Nowhere is this as important as it is in getting the family history of the child, this proves to be a task that requires a considerable amount of tact and finesse to acquire relevant and important information.

Parent and guardians should be offered the chance to be present during examination and administration of certain procedures to the children and equally as important, the medical personal are encouraged to involve as much as possible the active participation of the children in the process of caring for them.

Additionally the knowledge and experience of other families who have gone through similar situations can be a source of help and support for families who are undergoing some form of medical related distress (Committee on Hospital Care and Institute For Patient- And Family-Centered Care, 2012).

De-rigeur or standard medical practice has made significant advances but at its core is the view that the patient is an single individual with medical needs that bear addressing, the patient is viewed as a whole in themselves and not the part of a sum.

This might at first glance appear to be not so significant, but it bears mentioning that this slight paradigm shift in perspective significantly alters the kind of care available to the patient.
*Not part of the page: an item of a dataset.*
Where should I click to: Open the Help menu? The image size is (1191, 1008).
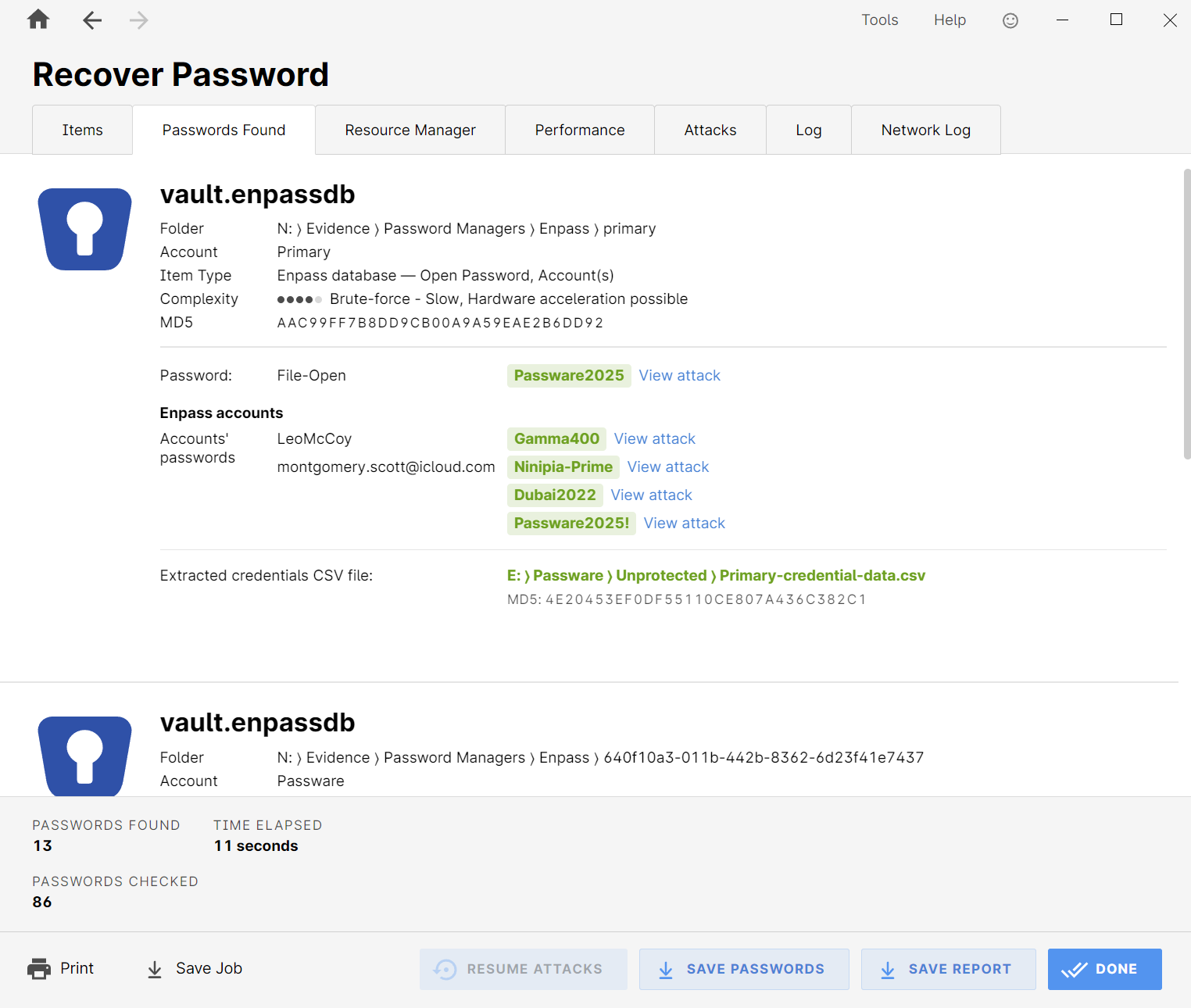(x=950, y=20)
In standard medical practice the patient is treated alone by the nurse with directives from the attending physician.

It is important to state here that although this is in more way an attempt to malign standard practice it simply shows the deficiencies and inadequacies that are rife with this kind of practice.

Evidence shows that the patients, in this case children show significant positive responses to treatment under family centered medical care as against standard medical care without the emphasis on involving the family. (Committee on Hospital Care and Institute for Patient- And Family-Centered Care, 2012).

On the other hand the involvement of the family in spite of the benefits brings with it several issues, the most significant of which is how much information the doctors should make available to the patients and where the line should be drawn with regards to family and or parental involvement in the treatment process, given the fact that too much intelligible information can actually hamper the decision making process and speed of parents especially in life threatening decisions.

Furthermore several ethnic and religious beliefs can hamper and endanger the lives of patients for example religions that forbid a man being alone with a female that is not a member of her family can make emergency response quite difficult to administer if the available staff at the time are all male.

Conclusion

Theoretical models of family centered care are designed to guide clinical practice. Despite its sort coming s family centered care is an evidence based approach to patient treatment and should be inculcated and adapted for every societies peculiarities.

This is because it has shown reproducible results and can be adapted to not just physical but the entire spectrum of children’s treatment (frank & Callery, 2004).

References

COMMITTEE ON HOSPITAL CARE and INSTITUTE FOR PATIENT- AND FAMILY-CENTERED CARE. (January 01, 2012). Patient- and Family-Centered Care and the Pediatrician's Role. Pediatrics, 129, 2, 394-404.

Cowen, D. L., & Sbarbaro, J. A. (January 01, 1972). Family-Centered Health Care--a Viable Reality?. Medical Care, 10, 2.)

Franck, L. S., & Callery, P. (May 01, 2004). Re-Thinking Family-Centred Care Across the Continuum of Children's Healthcare. Child: Care, Health and Development, 30, 3, 265-277.

Institute for Patient and Family-Centered Care (n.d.) Family-Centered Care. Retrieved from: http://www.ipfcc.org/

Laraque, D., & Sia, C. C. (January 01, 2010). Health Care Reform and the Opportunity to Implement a Family-Centered Medical Home for Children. The Journal of the American Medical Association, 303, 23, 2407-8.

MacKean, G. L., Thurston, W. E., & Scott, C. M. (March 01, 2005). Bridging the Divide Between Families and Health Professionals; Perspectives on Family-Centred Care. Health Expectations, 8, 1, 74-85.